Din has the tracking chip in his hand. Nova walks behind him, out into the abyss. His body is tensed, a steel bullet, a weapon of mass destruction. She keeps her face low, obscured from the light, but she can feel the seedy, dangerous gaze of the people that pass by her. She’s got nothing of worth, no pockets to pick, but her sabers are loud and vibrant on her belt. One light, one dark. There’s a metaphor in that, somewhere, but Nova is too busy watching Din as he dances through the low light of Corellia, powerful and precise as a lothcat. 
Once upon a time, she tried to barter with him. Back when he was just the Mandalorian and she was still Andromeda, lifetimes ago, ages back, what feels like years and years. To leave her here. On Corellia. Because she felt guilty—guilty that she wasn’t able to fend for herself, that he picked her up in the Crest, that they were strangers. It feels impossible now. To look at the man in front of her and see anything other than the love of her life, her locus, her true star. 
“What?” His voice is low, throaty. It filters through the modulator, slipping off into somewhere deeper, and Nova shivers. They step through an alley, a slice through two walls, puddles and brick littering the ground around them. “I can hear you.” 
Her eyebrows furrow. Nova takes one step, two, and then Din’s whirled back around, hooking a gloved hand under her chin. It’s bold and determined and vital, and Nova sinks into the black hole of his grasp. Slowly, Din cocks his head to the right and Nova thrills. 
“Hear what?” It’s barely a whisper. 
Din sighs, an exhalation, coming out low through the vocoder. Nova bites down on her lower lip, blinking up at him through half-lidded eyes. “Your thoughts,” he grits out, “are so damn loud.” 
Nova licks out a line over her split lip, and Din sags. Just for a second. Then his arms snap out, bracketing her on either side. She sinks back against the wall, body slamming into the wall with a sick, satisfying thud. “What am I thinking, then?” 
Din doesn’t move. “No.” 
Nova blinks. “No, what?”
Din blows out a breath, again, low and languid like a smoker. Nova’s heart clenches, then something lower, wetter. “You’re being,” he grits out, low, almost angry, “a fucking distraction.” His words cut through, like a knife. Nova loves the way it sings through her. “We have a job to do, Novalise. And we need to talk about what happened earlier. We have other things to finish first.” 

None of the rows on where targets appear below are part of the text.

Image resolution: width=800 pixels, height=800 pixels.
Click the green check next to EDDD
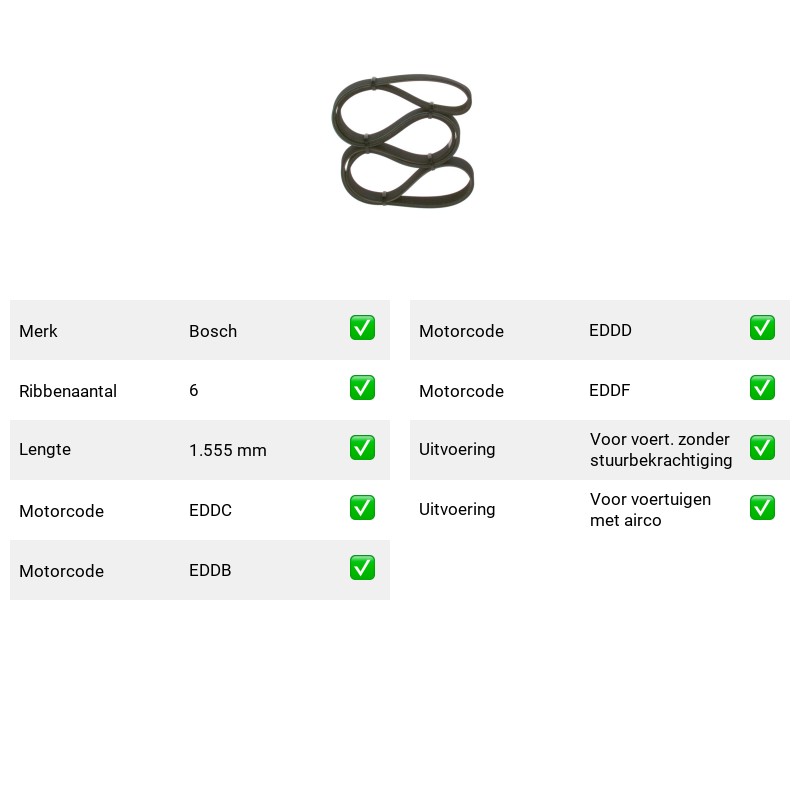coord(762,328)
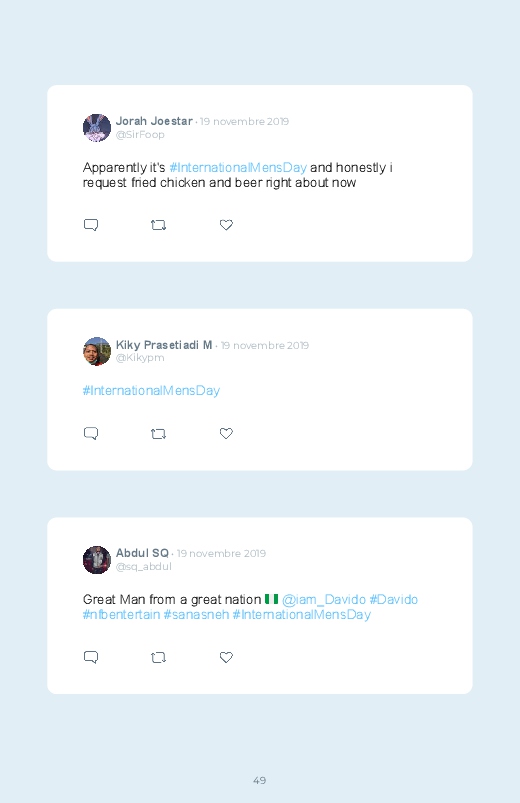The image size is (520, 803).
Task: Reply to Kiky Prasetiadi M's tweet
Action: coord(91,433)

Nova knows. She knows. But frustration and want are pouring free from her, sluicing through her body, desperate and wanton. Din is the only thing that has ever silenced that panic—that’s ever made her quiet. “I know.” 
“People to save.” 
Reality floods back in. Just a little. Nova doesn’t put words to it, because it’s awful, it’s horrible, it’s venomous, the thought. That she’s so tired, tired of always being the savior, tired of chasing an impossible reality. That she wants to be selfish, to feel Din’s hands on her like a salve, like a resurrection. Like she could open her mouth and let him whistle in, dirty, filthy things exhaled, sweat dripping down to the steel floor. Like it could make the visions disappear, like it could flood out all of the weight hanging over her head. 
“I know,” she repeats, dully, but Din’s gaze is still on her, locked-in, seizing her closer and closer. 
“I’m not touching you.” 
Nova’s gaze flickers over him, to the arms that are clenched hard against the wall. “Not even a little?” 

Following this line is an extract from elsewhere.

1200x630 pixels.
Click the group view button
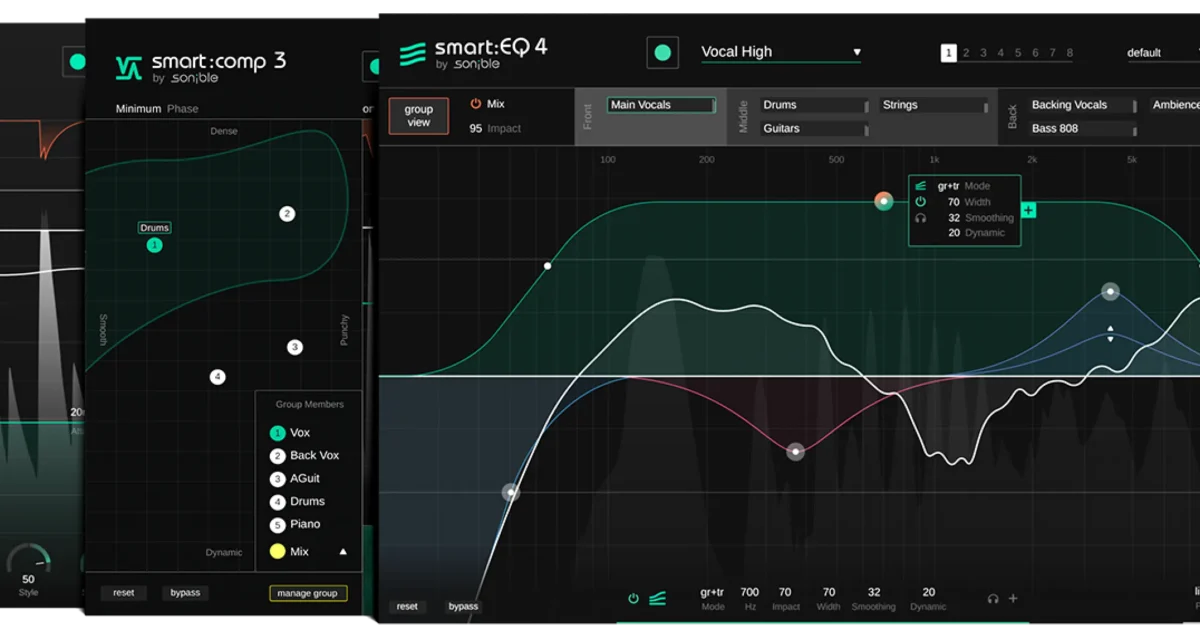418,116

“A little,” Din hisses, “with you, is everything. I can’t stop once I’ve started. And we have a mission to do. I’ll ask you again, Novalise. What do you want?” 
Nova bites down on her swollen bottom lip. Reality is running currents through her. She needs to get her head on straight. To remember what she’s here for—there is a planet at stake, there are people to save, and she is being selfish, so selfish, but the monster inside of her head is purring, and Din’s body is like an oil slick, and she is undone and starving. 

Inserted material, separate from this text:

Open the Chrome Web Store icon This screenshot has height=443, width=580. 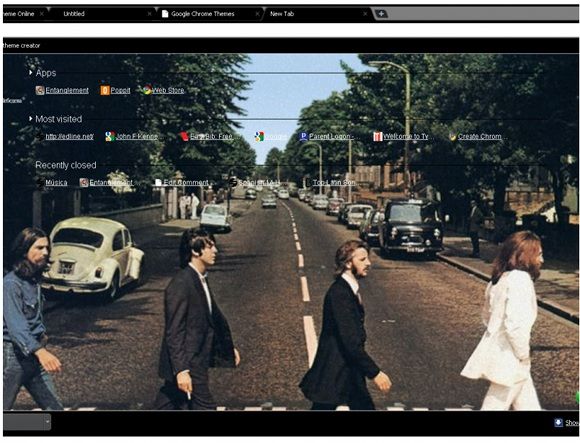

She knows—in the back of her mind, where rationality still lives, she is whispering to herself—Din will not touch her. Din will not drown her like she’s begging to be drowned. Novalise is starving. Emaciated—deprived of touch, touch she had hours ago, because Din’s body is both her heaven and her hell, and she is addicted to it. Addicted to the fix that is her husband, her Mandalorian, her weapon, the love of her life—she has a mission to do, she has the fate of the galaxy on her shoulders, and she’s hungry like an addict, and all she wants to do is feel Din sinking inside of her, rhythmic, seismic, pushing her down, deep enough where the only pain that exists is him, the only salvation is his hands, his mouth, his letting her breathe—
“Novalise.” 
She blinks. “What I want and what I need,” Nova whispers, shaking and undone, “are two very different things.” 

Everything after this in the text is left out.